WHAT IS NEEDED -> For the records below, report how many lines include the string "label", leaving out everything except the number.
══════
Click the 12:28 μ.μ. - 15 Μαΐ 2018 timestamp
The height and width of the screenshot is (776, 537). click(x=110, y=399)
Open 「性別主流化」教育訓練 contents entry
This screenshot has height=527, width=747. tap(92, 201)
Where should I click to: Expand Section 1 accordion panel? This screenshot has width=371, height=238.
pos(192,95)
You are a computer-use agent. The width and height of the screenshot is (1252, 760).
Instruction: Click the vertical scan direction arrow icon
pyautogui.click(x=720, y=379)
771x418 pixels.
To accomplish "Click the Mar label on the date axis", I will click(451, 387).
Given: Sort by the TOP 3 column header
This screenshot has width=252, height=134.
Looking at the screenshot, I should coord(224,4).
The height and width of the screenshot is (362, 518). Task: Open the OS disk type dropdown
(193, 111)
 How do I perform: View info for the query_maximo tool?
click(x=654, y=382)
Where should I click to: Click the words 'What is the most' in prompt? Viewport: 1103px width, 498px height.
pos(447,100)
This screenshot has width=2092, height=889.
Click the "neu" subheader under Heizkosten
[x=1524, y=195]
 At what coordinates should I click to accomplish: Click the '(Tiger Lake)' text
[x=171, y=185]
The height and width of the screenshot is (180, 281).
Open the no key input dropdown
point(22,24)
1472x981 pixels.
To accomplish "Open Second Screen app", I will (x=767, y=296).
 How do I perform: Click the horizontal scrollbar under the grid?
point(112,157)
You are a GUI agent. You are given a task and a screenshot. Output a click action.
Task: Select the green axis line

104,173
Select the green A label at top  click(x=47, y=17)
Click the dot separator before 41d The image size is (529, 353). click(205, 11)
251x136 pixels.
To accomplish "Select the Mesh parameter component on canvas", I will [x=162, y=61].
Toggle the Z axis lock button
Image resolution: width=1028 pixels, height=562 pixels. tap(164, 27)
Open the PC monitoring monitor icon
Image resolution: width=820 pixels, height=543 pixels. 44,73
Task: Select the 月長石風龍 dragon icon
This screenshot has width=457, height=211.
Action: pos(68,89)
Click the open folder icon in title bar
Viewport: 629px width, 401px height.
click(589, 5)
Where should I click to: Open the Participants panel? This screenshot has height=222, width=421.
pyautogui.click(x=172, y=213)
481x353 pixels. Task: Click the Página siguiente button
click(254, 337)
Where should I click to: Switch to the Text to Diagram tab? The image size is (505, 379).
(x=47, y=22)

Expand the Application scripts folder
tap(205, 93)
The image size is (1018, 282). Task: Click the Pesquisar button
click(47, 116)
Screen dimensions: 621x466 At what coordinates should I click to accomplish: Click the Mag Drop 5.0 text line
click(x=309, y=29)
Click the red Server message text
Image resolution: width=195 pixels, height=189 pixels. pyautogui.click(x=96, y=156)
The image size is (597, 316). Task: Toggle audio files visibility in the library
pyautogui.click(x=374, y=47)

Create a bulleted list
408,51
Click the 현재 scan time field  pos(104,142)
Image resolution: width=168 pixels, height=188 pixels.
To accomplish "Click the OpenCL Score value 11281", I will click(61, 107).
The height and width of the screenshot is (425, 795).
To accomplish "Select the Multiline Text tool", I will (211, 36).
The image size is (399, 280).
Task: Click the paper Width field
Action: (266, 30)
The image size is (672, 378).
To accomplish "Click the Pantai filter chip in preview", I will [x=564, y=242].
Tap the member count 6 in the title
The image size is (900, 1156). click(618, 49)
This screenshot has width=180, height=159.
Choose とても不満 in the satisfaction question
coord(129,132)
══════
OUTPUT OF THE EXERCISE -> 2